Una anomalía en la industria, pues desde ese entonces la única otra película de corte mainstream que ha excedido esa duración ha sido la reciente The Irishman de Scorsese, testamento a la grandeza (lease como quiera) de la cinta, su creador y las agallas que la productora tuvo para respaldarla.

Magnolia es un ballet: la elegancia viste con telas transparentes un desgarrador baile que se avienta de un lado a otro, gira en sí mismo, se desliza intenso por un suelo liso tramposo; gritas con el cuerpo.
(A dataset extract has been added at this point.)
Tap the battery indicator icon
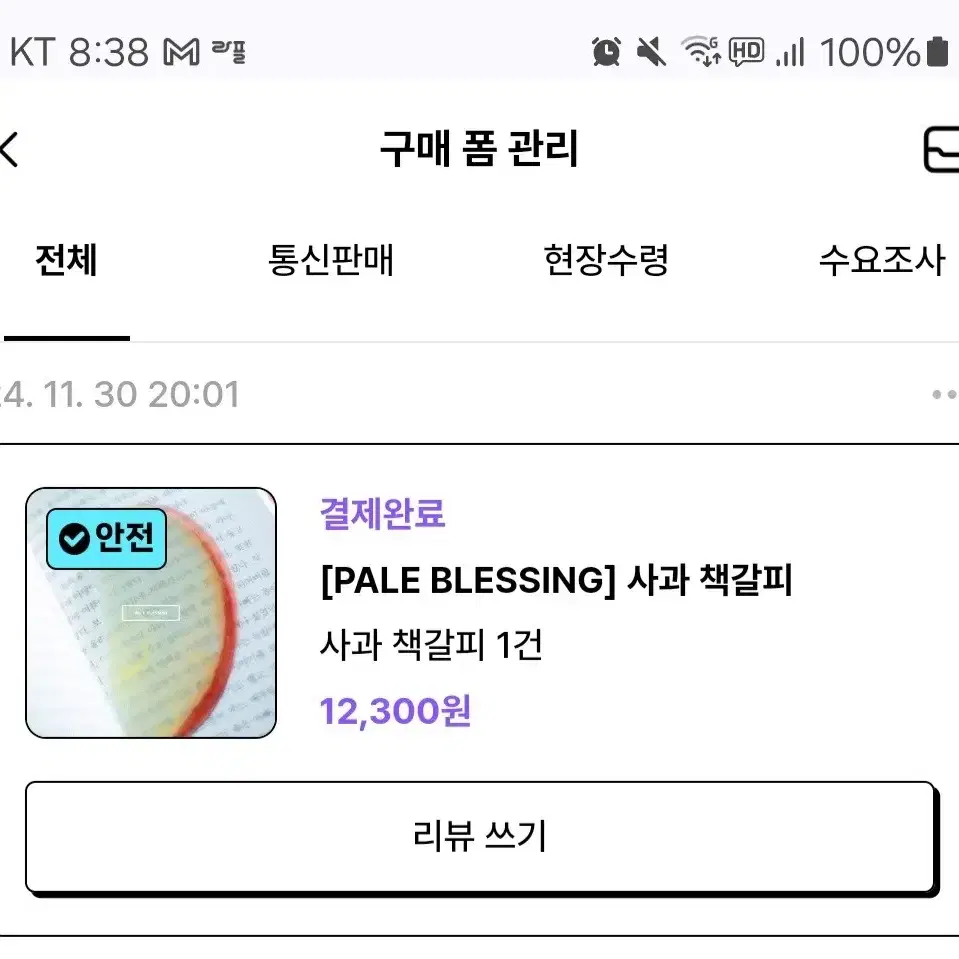959x959 pixels. tap(937, 51)
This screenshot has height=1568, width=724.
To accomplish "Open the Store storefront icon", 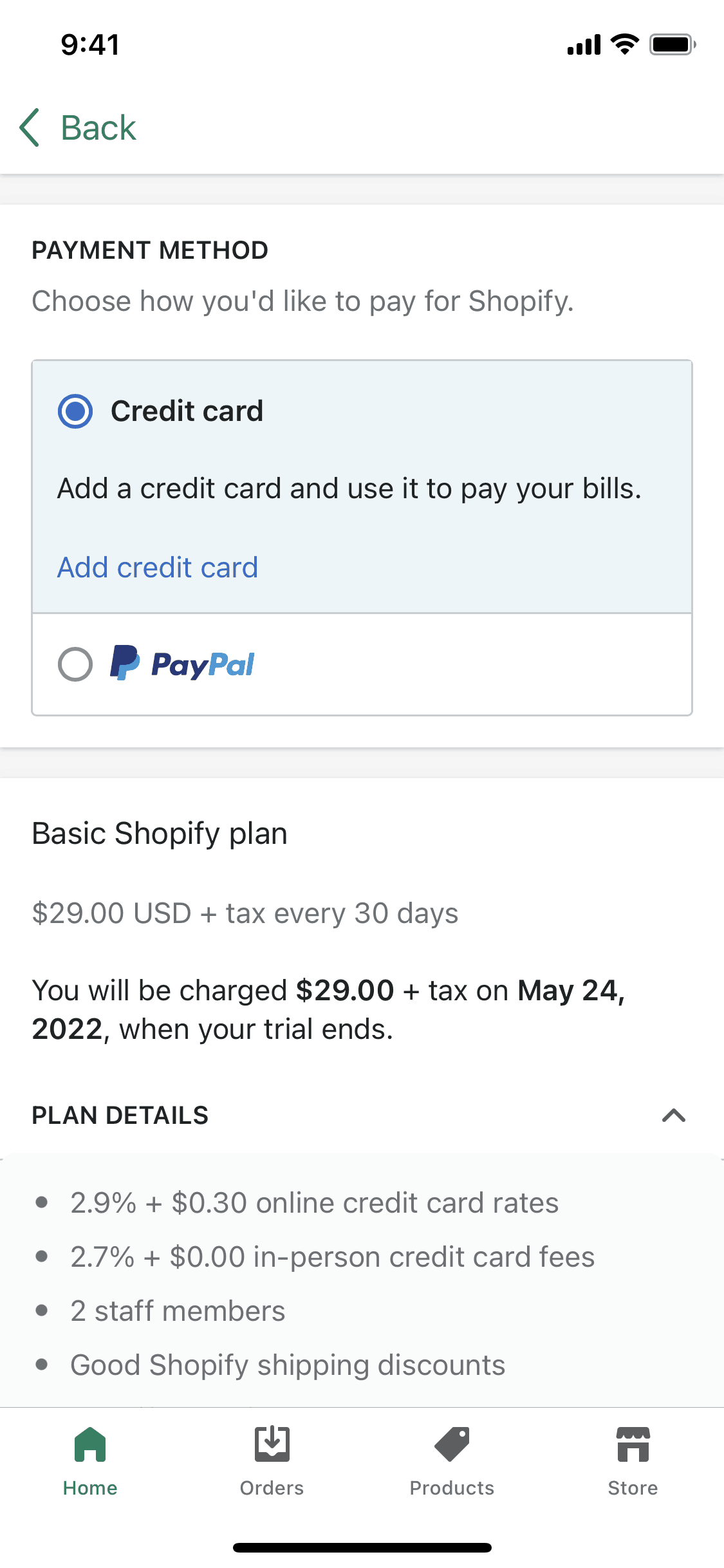I will pos(633,1444).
Esos gritos se transportan a todas las piezas del lenguaje cinematográfico: la fotografía de Robert Elswitt nos agitan sin salirse del delgado hilo conductor que es la banda sonora de Jon Brion con la que atravesamos cada escena, golpe y rugido que desalojan las entrañas de la cinta. Un aullido cuestionando al aire que baja sino con más dudas, apenas respondidas por el sentir (padecer) que generó tal despotrique. Y es que en su tiempo ni el mismo PTA tenía mucha idea de qué trataba la cinta (ahora reprocha su duración), solo sabía que era sobre él y lo que lo rodeaba.

Es esa dolorosa obviedad con la que expresa los terrores de la incertidumbre, efectista agobiante, la que atrae y repudia. Son sus personajes llorando, sufriendo, gritando, insultando, soltando las ganas, reprimiendo los deseos, cerrando los ciclos con los que le implora al vacío que haya fondo. Los rostros en pantalla afrontan la cámara, el lado que, se supone, no existe; solo nos falta afrontarla junto a ellos.